What is Steampunk Food?

Put a gear on it.

Recently, I had the pleasure of attending the New York 19th century Society Extravaganza, an event that brought together history nerds and Steampunk fans from all around the city.

Steampunk plays with the idea of an evolved Victorian era; some describe it as the past if the future had come sooner.  It’s historical as well as fantastical and the movement is largely based in a fiction genre.  But it’s become a highly visual movement as well, focused on costumes,  artisanal jewelry and other accessories.  The clothes are crazy chic.

I enjoy the Steampunk folks, because they’re doing something I often play with on my blog: not recreating the past, but looking to history for inspiration to create something entirely new.

The point of the Extravaganza was the push the history connection.   Participates could attend a bevy of free classes on historical subjects as well as visit historic sites.

I gave a few classes on 19th century food, and it got me thinking:  what would qualify as Steampunk food?  I put the question out to the internet, and I got some great responses via Twitter and Facebook:

  • Victorian food merged w/ molecular gastronomy. Spherified figgy pudding? Black pudding dust?
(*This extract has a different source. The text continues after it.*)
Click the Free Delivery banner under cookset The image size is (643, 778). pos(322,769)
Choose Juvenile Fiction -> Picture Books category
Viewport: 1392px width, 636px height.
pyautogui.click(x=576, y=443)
An English breakfast terrine?
  • Gear-filled tartlettes; whole boiled potatoes; green glowing plasma.

  •  I think a good tea, the dinner kind, with toast and cheese, such as an adventurer or tinkerer might enjoy.
  • Nothing green. Photosynthesis rarely happens in steampunk scenarios because the technology almost always creates environmental pollution and either blocks out the sun or drives people underground or to ocean. I always envision a diet of potatoes and tuber veggies. I think the cooking method is always heavy steaming or an unconventional open high heat source like a radiator, batteries or butane lighters. The foodstuffs would be highly preserved like pickled radishes and cured meats.
  • I think steampunk embraces the innovative and transformative, the implications of a super science without limits. Food that has those aspects in preparation, presentation, or taste seems to fit. Surprises, doing something completely unexpected with the available tools and parts. The more impossible seeming the better. I chose popcorn since it’s transformation is itself so remarkable. Toast actually has that kind of feel, bread slices vanishing into a metal box with two narrow slots to be returned with a new texture and taste.
  • Things that can be flambed in creative ways. Anything steamed and steamable, especially at the table. Pressure cooking.

So what do you think? What is Steampunk food?

12 Responses to “What is Steampunk Food?”


  • I definitely agree with you about cooking methods. A lot of things would be in sealed pots to prevent them from getting the coal flavor. I believe they talked about this on a BBC program – either The Victorian Farm or The Edwardian Farm. However, I don’t think that there would be a lack of fresh vegetables. Most steampunk concentrates on the cities, but that doesn’t mean the world would be one big city, just that fewer people would live in rural areas. As today, most farming would be done by machine. Still, just as today, you don’t need to have the tractors out every day. However, with steampunk conveyances, things would be easily transported. This would allow for more out of season foods as it does today, or at least as it did in the Edwardian era, as is shown in The Edwardian Farm, where they are growing strawberries, etc. in Devon for market in London and Edinburgh, transported via train. The bottom had dropped out of the British wheat market and mutton market thanks to the ease of imports from America and New Zealand, and I think similar things would have happened in a steampunk world. I think there would be lots of mechanization – from automats to blenders. Can you imagine an industrial kitchen with belts hanging from the ceiling to operate the mixers, like in an old machine shop? Finally, although they might not have refrigerator trucks and the kinds of chemicals we use today to ripen fruits and veggies, they would at least have the kind of technology the Victorians used in their walled gardens to extend seasons, as seen in the show The Victorian Kitchen Garden.

  • The source material for steampunk — people like H.G. Wells and Jules Verne — often talk about food. Dr. Moreau, before he started experimenting on animals, grows asparagus spears the size of small trees, and Nemo goes on a great length about underwater “ranching” and the versatility of various sea vegetables.

  • Good call– and i also love the idea of giant asparagus “slices.”

  • I suggest you do some research on Marinetti and the Italian Futurists as they had menus and dining ideas which were quite “involved”.

    They also had nice artwork too.

    Paul

    • Yess! Actually, there is a “Futurist’s Cookbook,” that I’ve tried to hunt down. But it’s not online and it seems incredibly rare. lots of $$ for hard copies.

  • All seriousness aside, any casual observer of the steampunk world can tell you that the picture you used nails it–it’s food with lots of extra gears in it.

  • Pressure canners seem very steampunk to me. I have a batch of minestrone going right now, and the machined aluminum, tightening screws & pressure gauge & vents are very hardcore. http://www.allamericancanner.com/allamericanpressurecanner.htm

  • I love the idea of steampunk food, and I have been entirely unable to come up with anything good so far, short of renovating the kinds of lovely savory snacks that go with a workingman’s tea.